Even as a young man of twenty-two, he’d recognized it as rare and something worth savoring and exploring. But its very preciousness had caused him to bolt. He’d been too restless and arrogant to accept the responsibility it inevitably carried in its wake.

Now he wasn’t sure it would ever happen again. Of course, he knew what had happened to her father. The Blakes’ demise had been no secret in Boston, but the catalyst—his uncle—
had
been a secret until recently. Still was to most of Boston, but Brent knew the truth. He’d hoped that Charity didn’t, but that hope had died a swift death with her coarse accusation.

It went a long way in explaining the hostility and hatred she felt toward him. Apparently, she thought he was just as much to blame as his uncle, and the knowledge rubbed him raw. Didn’t she remember the way things had been between them?

Brent thought back to the night of the house party; the only time he’d held her in his arms. Even now he could feel the warmth of her body under his hands and could unfailingly recall the faint scent of jasmine on her skin. That scent still haunted him. When his mouth had claimed her, he’d felt such a rush of emotions—possession, lust, exhilaration, tenderness—that he’d made that utterly inappropriate proposal. Yet even as her innocent, wide-eyed gaze had looked into his, he’d prayed that she would say yes.

Later that night he’d stood outside, underneath the window where Charity slept, and imagined her lying in bed. Imagined himself there, joining his body with hers. But he’d left instead of going to her. He’d been too afraid that one night wouldn’t be enough and he hadn’t been ready to give up the life he knew. As he walked away, he’d decided to accept his mother’s previously rejected offer to accompany her to Paris. The decision of a coward.

She had a right to be angry about that. Fine. Her anger he could accept. But not the cold hatred and her assumption that because his name was Davenport he was as much to blame as his bastard uncle.
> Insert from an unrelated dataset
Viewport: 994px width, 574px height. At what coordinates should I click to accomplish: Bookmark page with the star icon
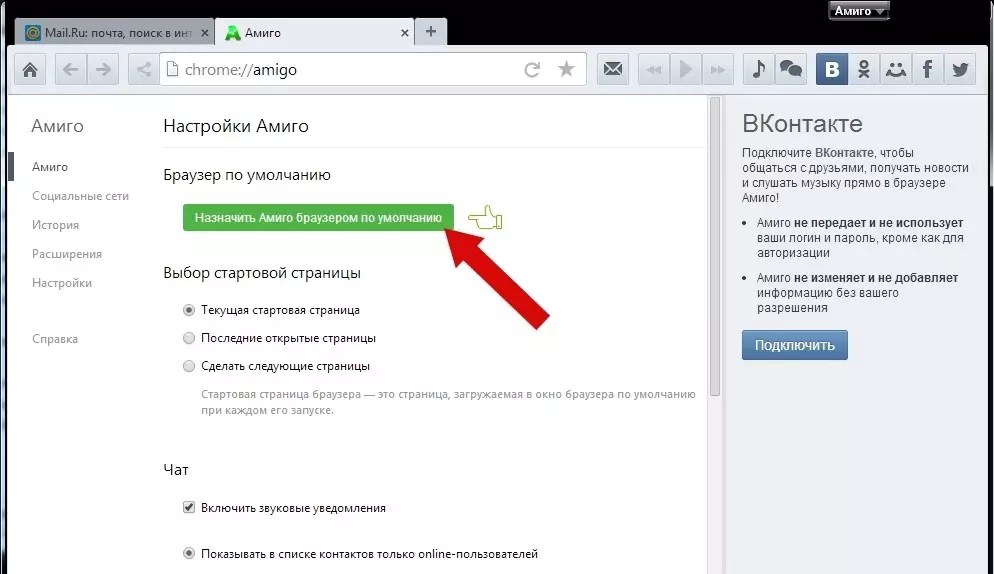pyautogui.click(x=566, y=70)
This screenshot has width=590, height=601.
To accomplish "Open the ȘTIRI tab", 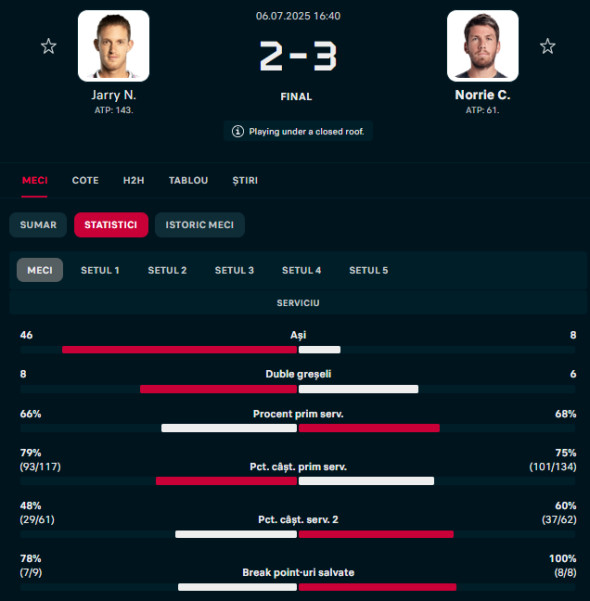I will coord(245,181).
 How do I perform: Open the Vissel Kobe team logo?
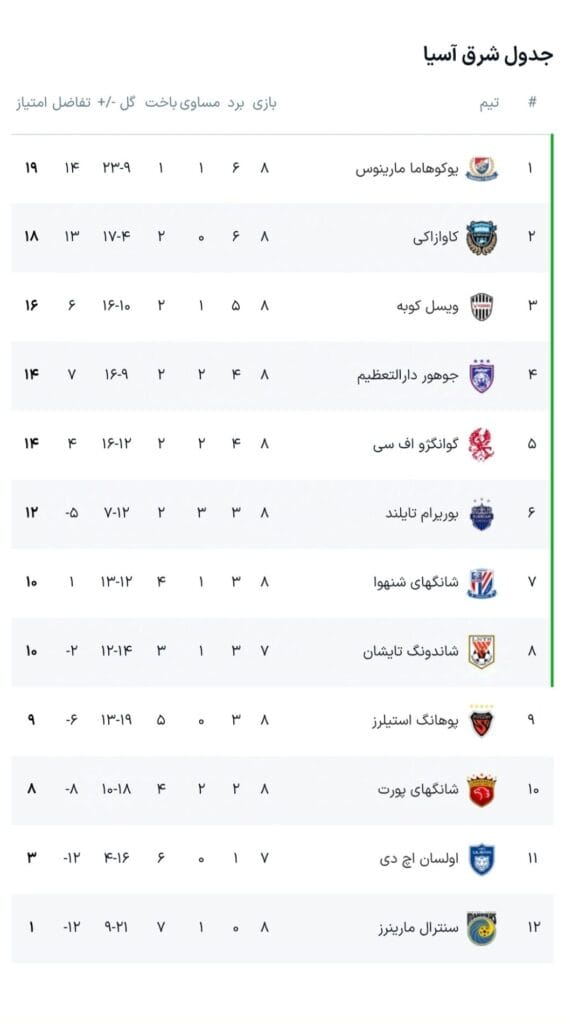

Honestly, he ached for what had happened to her, for the hell she had undoubtedly gone through that had made her turn to something as outlandish as bank robbery. And his anguish somehow served to amplify the pain and anger of her rejection now. While he would have come to Charity, repentant for something he had no part in, she trussed him like a criminal. While he had spent the past few years missing her, she had spent that time harboring vengeance and hatred.